Synergistic effects of tetramethylpyrazine and astragaloside IV on spinal cord injury via alteration of astrocyte A1/A2 polarization through the Sirt1-NF-κB pathway.

Objective: Reactive astrocytes are hallmarks of traumatic spinal cord injury (T-SCI) and are associated with neuropathic pain (NP). Mediating the functional phenotype of reactive astrocytes helps neural repair and ameliorates NP in T-SCI. Here, we aimed to explore the role of tetramethylpyrazine (TMPZ) and astragaloside IV (AGS-IV) in astrocyte polarization and the underlying molecular mechanism in T-SCI.

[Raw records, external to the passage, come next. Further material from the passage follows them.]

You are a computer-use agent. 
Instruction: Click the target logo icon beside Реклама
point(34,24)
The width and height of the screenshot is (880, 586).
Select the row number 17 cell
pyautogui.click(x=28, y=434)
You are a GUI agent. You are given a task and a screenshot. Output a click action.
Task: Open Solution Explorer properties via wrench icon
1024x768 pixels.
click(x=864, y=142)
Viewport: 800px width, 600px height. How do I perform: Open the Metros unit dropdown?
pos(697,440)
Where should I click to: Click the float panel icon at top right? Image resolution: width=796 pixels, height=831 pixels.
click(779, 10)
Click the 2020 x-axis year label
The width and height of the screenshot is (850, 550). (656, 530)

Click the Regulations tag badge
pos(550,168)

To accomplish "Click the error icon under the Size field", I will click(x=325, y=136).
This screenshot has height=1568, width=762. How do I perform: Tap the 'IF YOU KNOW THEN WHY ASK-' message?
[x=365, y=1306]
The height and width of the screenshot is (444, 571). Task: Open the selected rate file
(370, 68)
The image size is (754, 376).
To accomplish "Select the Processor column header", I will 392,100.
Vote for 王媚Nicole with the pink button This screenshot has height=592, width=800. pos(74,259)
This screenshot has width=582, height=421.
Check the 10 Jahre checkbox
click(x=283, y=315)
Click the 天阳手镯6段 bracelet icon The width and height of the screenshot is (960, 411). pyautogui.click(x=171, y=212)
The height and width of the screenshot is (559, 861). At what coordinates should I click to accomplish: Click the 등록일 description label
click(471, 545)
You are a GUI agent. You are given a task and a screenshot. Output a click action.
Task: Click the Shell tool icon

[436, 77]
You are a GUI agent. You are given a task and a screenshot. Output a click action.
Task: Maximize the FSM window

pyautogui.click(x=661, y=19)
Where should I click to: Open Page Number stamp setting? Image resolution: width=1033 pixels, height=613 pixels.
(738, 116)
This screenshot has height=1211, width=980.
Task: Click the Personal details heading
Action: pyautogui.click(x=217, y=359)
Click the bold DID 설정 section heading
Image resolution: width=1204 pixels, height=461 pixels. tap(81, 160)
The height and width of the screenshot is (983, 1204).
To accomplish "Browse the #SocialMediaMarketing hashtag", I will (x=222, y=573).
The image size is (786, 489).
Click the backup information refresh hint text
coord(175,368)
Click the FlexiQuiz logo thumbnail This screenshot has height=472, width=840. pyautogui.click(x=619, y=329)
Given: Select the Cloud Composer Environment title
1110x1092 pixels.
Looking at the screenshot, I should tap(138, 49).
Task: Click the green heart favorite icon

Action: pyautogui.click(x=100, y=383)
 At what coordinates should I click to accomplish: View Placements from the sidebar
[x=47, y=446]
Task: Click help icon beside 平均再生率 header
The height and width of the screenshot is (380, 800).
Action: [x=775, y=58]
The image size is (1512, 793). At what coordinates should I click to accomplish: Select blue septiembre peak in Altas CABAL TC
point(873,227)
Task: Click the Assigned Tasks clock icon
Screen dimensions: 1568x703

Methods: Primary cultured astrocytes from mice were treated with LPS or conditioned medium from "M1" polarized microglia (M1-CM), followed by TMPZ and/or AGS-IV administration. The expression levels of "A1" astrocyte-specific markers (including C3, GBP2, Serping1, iNOS), "A2" astrocyte-specific markers (including S100a10 and PTX3), Sirt1 and NF-κB were detected via western blotting. TNF-α and IL-1β levels were detected via ELISA. RT-PCR was used to evaluate OIP5-AS1 and miR-34a expression. si-OIP5-AS1 or the Sirt1 inhibitor EX-527 was administered to astrocytes. A spinal cord injury (SCI) model was constructed in Sprague-Dawley (SD) rats. Alterations in astrocytic "A1/A2" polarization in the spinal cord tissues were evaluated.

Results: LPS and M1-CM induced "A1" polarization of primary astrocytes. TMPZ and ASG IV could substantially reduce the expression of "A1"-related biomarkers but enhance "A2"-related biomarkers. OIP5-AS1 and Sirt1 levels were reduced in "A1"-polarized astrocytes, while miR-34a and p-NF-κB p65 were elevated. TMPZ and ASG IV enhanced OIP5-AS1 and Sirt1 levels and, in contrast, attenuated the changes in miR-34a and p-NF-κB p65 levels. Notably, the TMPZ and ASG IV combination had stronger effects on astrocyte polarization than the single treatment with TMPZ or ASG IV. OIP5-AS1 knockdown and Sirt1 inhibition both reversed the regulatory effects of TMPZ and ASG IV in astrocytic polarization. According to the in vivo experiments, the expression of "A1"-associated markers was enhanced in the spinal cords of SCI rats. The TMPZ and ASG IV combination reduced astrocytic "A1" polarization and enhanced astrocytic "A2" polarization. The expression of lncRNA OIP5-AS1 and Sirt1 was enhanced by TMPZ and ASG IV, while that of miR-34a and p-NF-κB p65 was inhibited.

Conclusion: The combination of TMPZ and ASG IV can ameliorate dysregulated astrocytic polarization induced by spinal cord injury by affecting the lncRNA OIP5-AS1-Sirt1-NF-κB pathway.